Na comarca de Lages, uma instituição financeira que falhou ao não detectar operações atípicas na conta de aposentada deverá suspender as cobranças e devolver o que foi descontado de um débito de mais de R$ 78 mil.


A autora da ação foi vítima do chamado golpe do motoboy. Nesse tipo de fraude, terceiros se passam por funcionários do banco, solicitam à vítima a entrega do cartão pessoal a um motoboy para realização de perícia e, após, efetuam compras em nome dela.

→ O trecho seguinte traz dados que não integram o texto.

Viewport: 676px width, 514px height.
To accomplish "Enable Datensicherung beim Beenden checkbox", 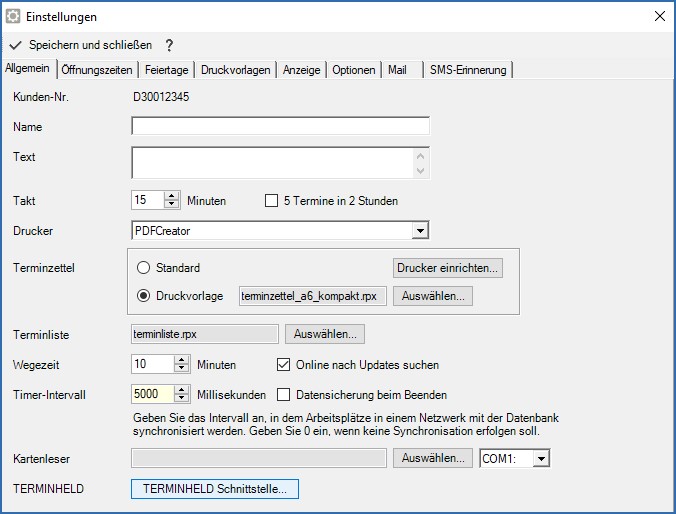I will (x=283, y=394).
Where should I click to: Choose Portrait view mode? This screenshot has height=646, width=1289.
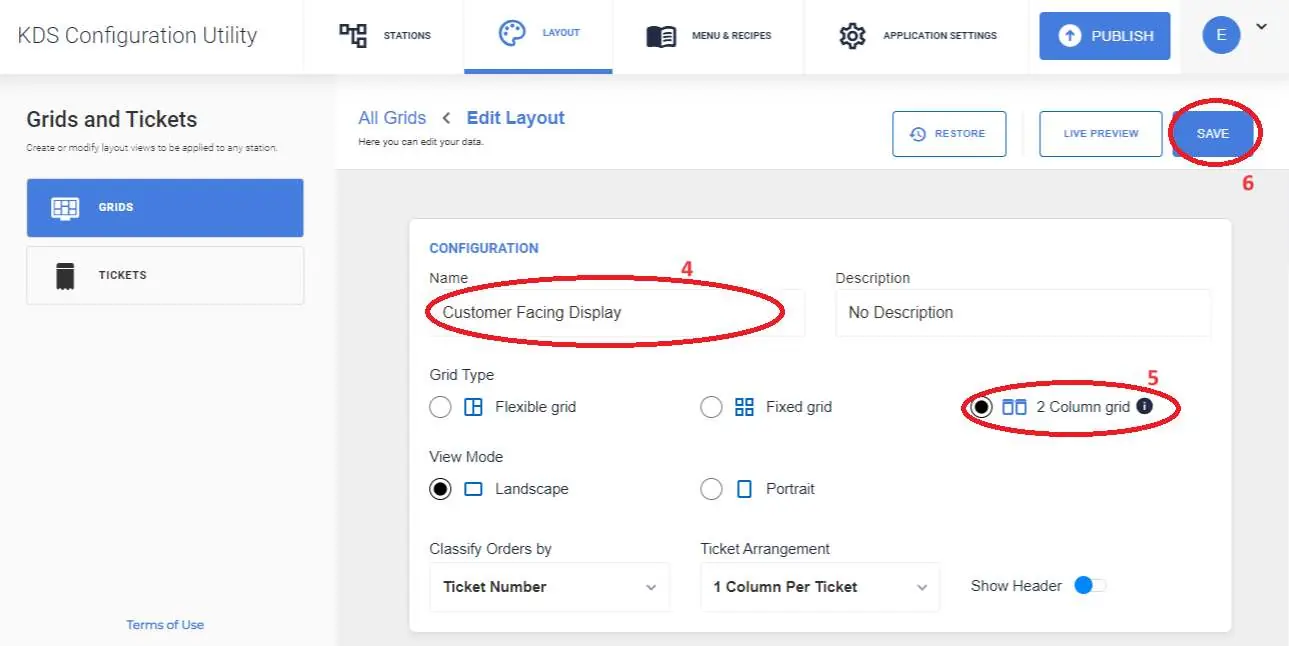(x=711, y=489)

Para o juiz, ficou evidente a falha na prestação do serviço de segurança do banco, que se utiliza de algoritmos para indicar operações atípicas. “Mesmo com a entrega pela autora do cartão e senha, a fuga das operações ao padrão normal indica claramente a possibilidade de o banco detectar a anormalidade e, em não o fazendo, tem-se a falha na prestação do serviço”.


O montante indicado como indevido pela autora não foi impugnado pelo banco. Além da suspensão da cobrança, a instituição deverá devolver à aposentada os valores já descontados, acrescidos de juros e correção monetária. Cabe recurso.